I've been thinking more and more about complex compile-time operations. The fundamental problem is, where do you draw the line? If I allow metaprogramming, do I allow meta-meta-programming? How do I allow complex types- which might be metaprogrammed themselves- to be used in metaprogramming? For example, it's a valid and known optimization in std::copy for certain POD types to go to memcpy or memmove, something which I should always allow, which the three-pass system doesn't. But then, I'd have to introduce a new pass.

constexpr type array(type t, int i) {
    type t;
    t.add_public_member_array(t, i); // etc
}


constexpr void func(int i) {
     array(t, i) arr; // How do I deal with this?
}


So far, I've come up with two solutions, and the first is the three-pass system that I discussed previously. You would use SFINAE like now, etc. The downside of that is basically that I'd have to keep templates, which would be an incredible mess and massive constrast to the smooth, easy constexpr system that I have now.

The other solution is something I've termed N-pass. This is where the compiler performs a variable number of compiling passes to compile the program.

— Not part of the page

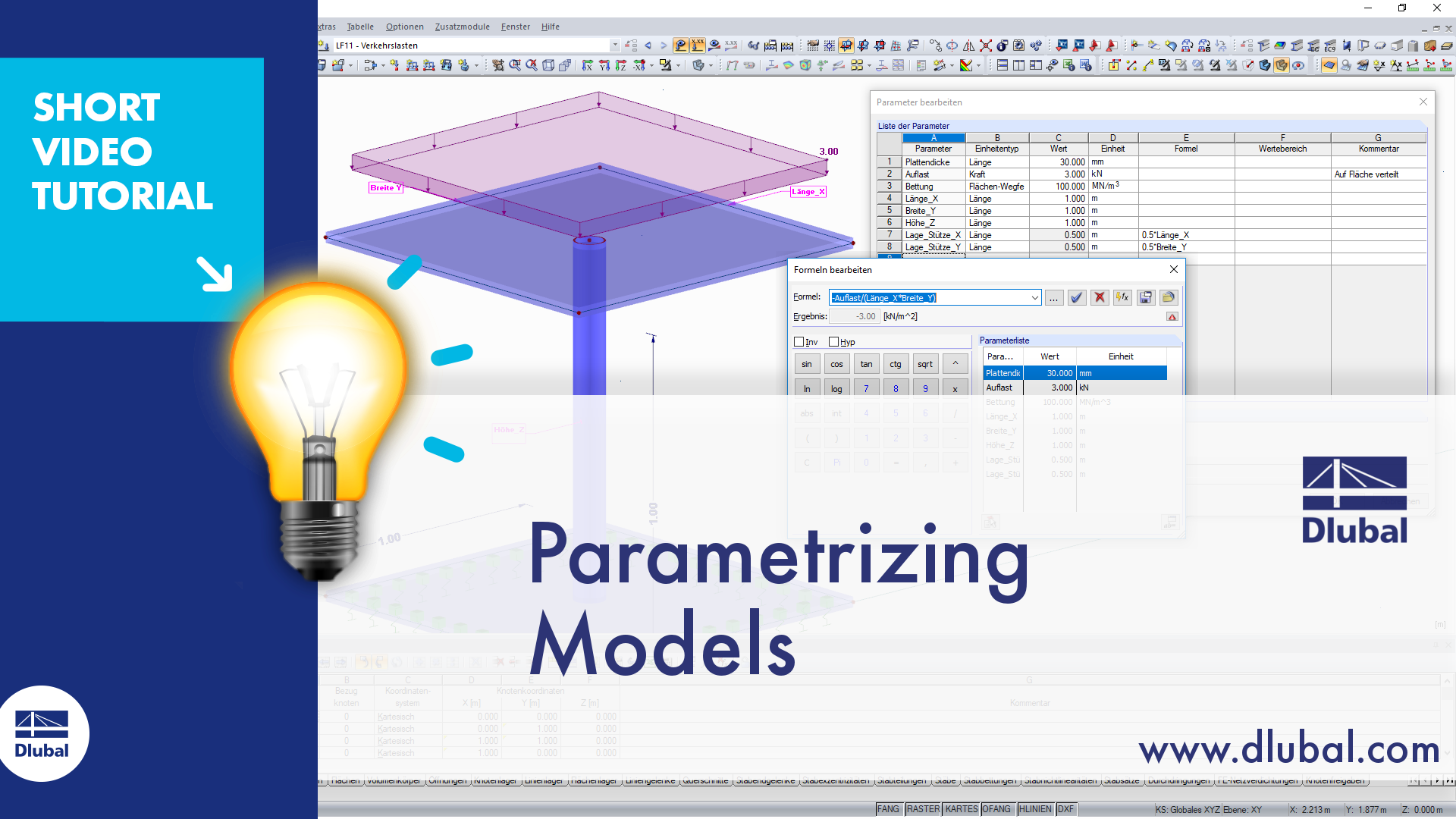The width and height of the screenshot is (1456, 819).
Task: Apply the formula with the green checkmark
Action: pos(1076,297)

The trouble is, more passes means a longer compile time, and determining how many passes are appropriate could be ... "fun". However, the end result would be much better- there would be effectively no blur between compile-time and run-time.

The language would only have the notion of "this pass", which is "runtime" in C++, and "the previous pass", which is "constexpr" in C++0x. Then, the compiler would resolve which passes are which.

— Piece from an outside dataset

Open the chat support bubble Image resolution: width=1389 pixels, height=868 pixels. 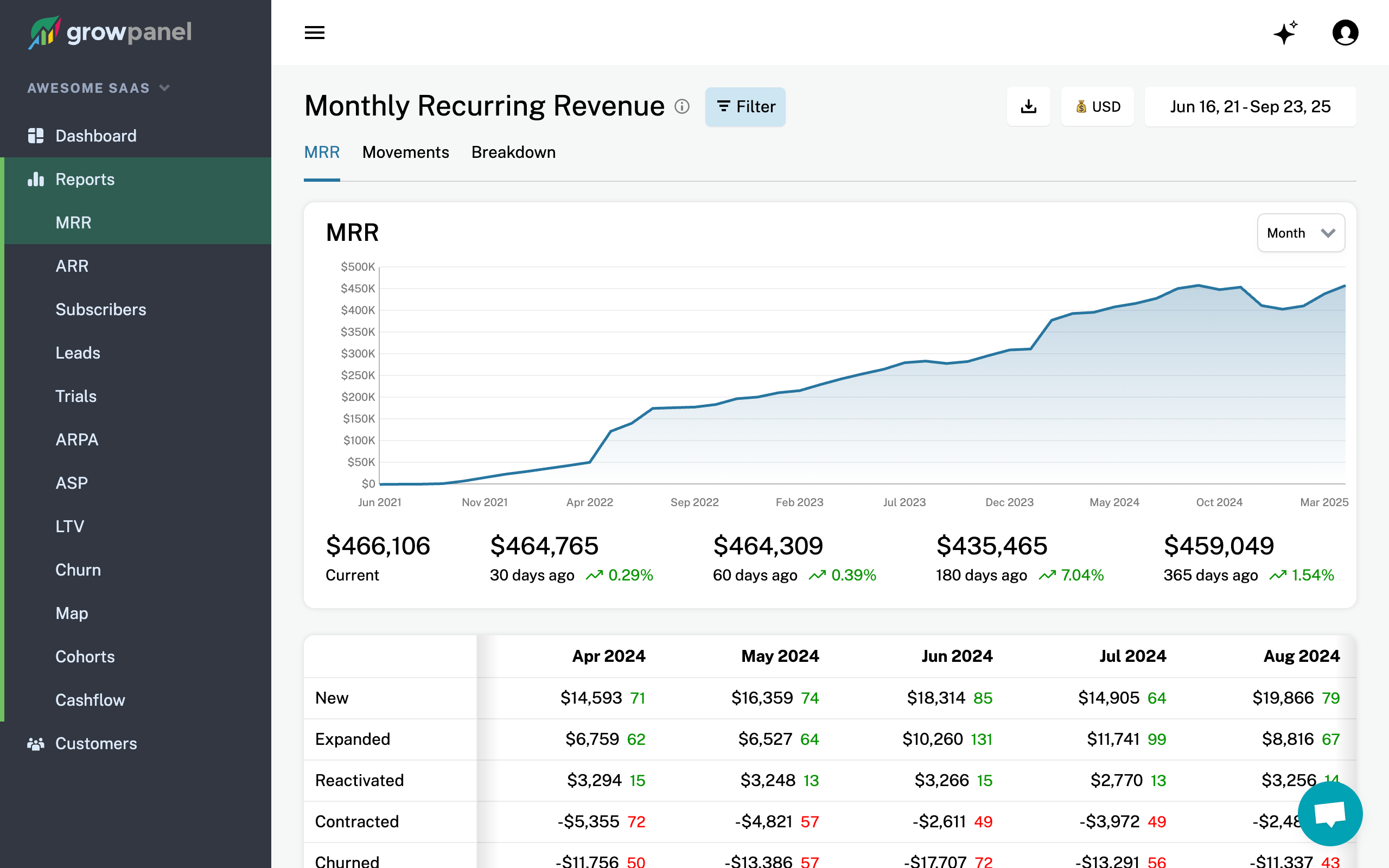tap(1330, 813)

// Takes no "previous pass" arguments, takes two "this pass" arguments
type array()(type t, int MaxSize) {
    type t;
    t.add_public_array(t, MaxSize, "data");
    // A lambda function- takes no "prev pass" arguments, 

    // two "this pass" arguments "this" and "index"
    t.add_public_member_function("at", [&]()(t& ptr, int index) {
        if (index >= MaxSize)
            throw std::runtime_error("Array access out of range.");
        return ptr.data[index];
    });
}

float GetSomeShiz(int x)(array(float, x) arr, int i) { 

    // OK- x is a prev-pass argument
    return arr.at(i);
}
float GetSomeShiz()(int i, array(float, i) arr) { 

    // BAD, i is a this-pass argument
}


A slightly more complex example:


void copy(type t)(t* dest, t* source, int size) {
    if (t.IsPod()) {
        memcpy(dest, source, size);
    } else {
        for(int i = 0; i < size; i++) {
            dest[i] = source[i];
        }
    }
}


The trouble with this is that it's not immediately clear which statements are executed at which pass. Obviously anything depending on the "this-pass" arguments must be executed at this pass. However, some statements like the loop (if the size were a "prev-pass" argument) might be ambiguous. Is that good, or bad?

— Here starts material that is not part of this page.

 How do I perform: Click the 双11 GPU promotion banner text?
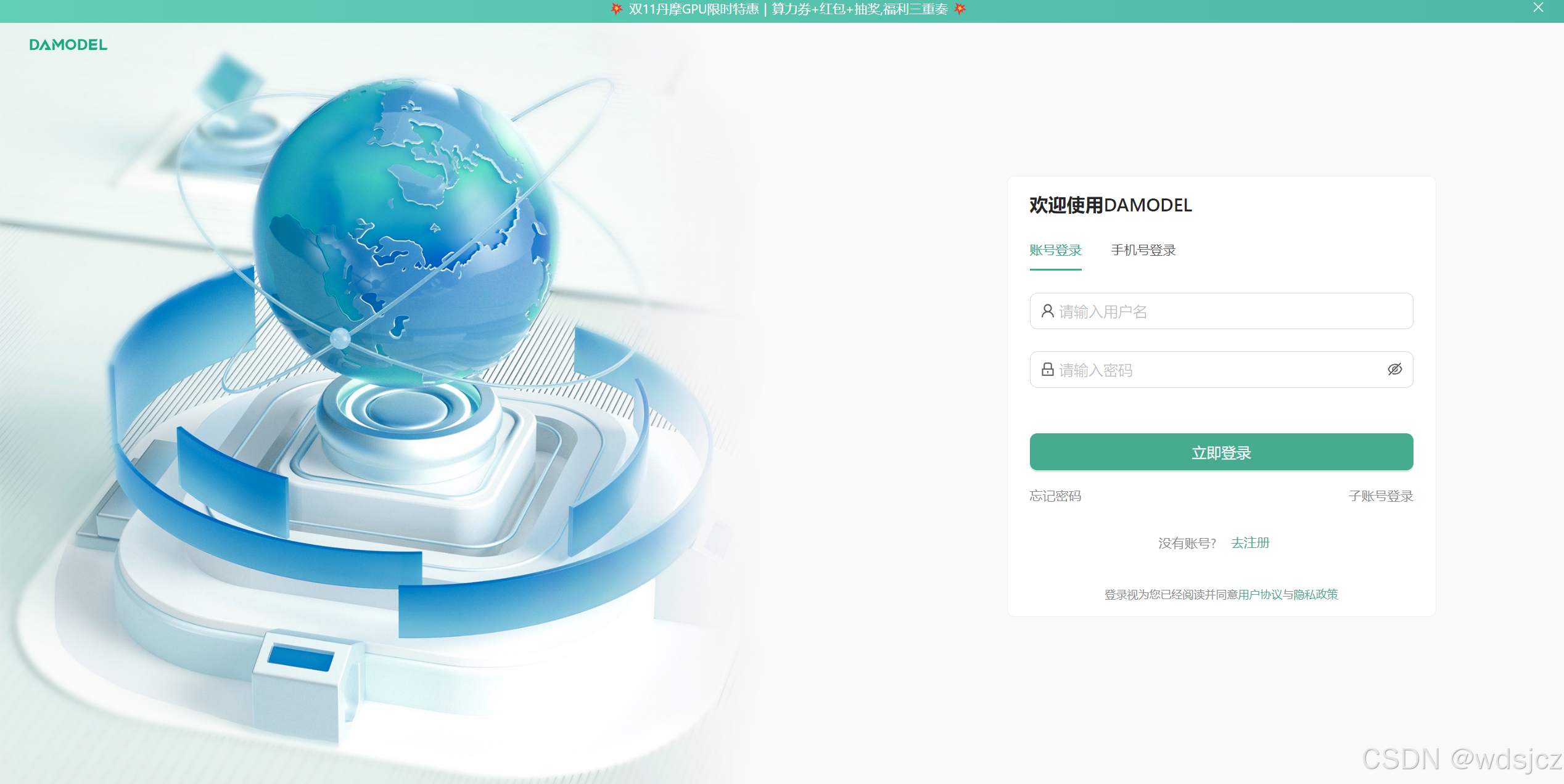(788, 9)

The only upside of this system is that functionality can be compiled at "this pass" and then kept that way, regardless of how many actual passes it ends up being used in. Tell me what you think.

Another advantage I've come up with (maybe) is some surprising overloading possibilities, in addition to what I already had with named variables.

// If the size is a "prev-pass" variable, execute some magic optimized version
void copy(type t)(t* dest, t* source)(int size) {
    if (t.IsPod()) {
        memcpy(dest, source, size);
    } else {
        for(int i = 0; i < size; i++) {
            dest[i] = source[i];
        }
    }
}

Another thing I've been considering is a quick syntax for what happens when. Like,


// If the size is a "prev-pass" variable, execute some magic 
// optimized version
void copy(type t)(t* dest, t* source, int size) {
    constexpr {
        if (t.IsPod()) {
            runtime {     
                memcpy(dest, source, size);
            }
        } else {
            runtime {
                for(int i = 0; i < size; i++) {                   
                    dest[i] = source[i];
                }    
            }        
        }
    }
}


As you can see though, it could get quite cluttered- especially if you wanted most than a couple levels nesting.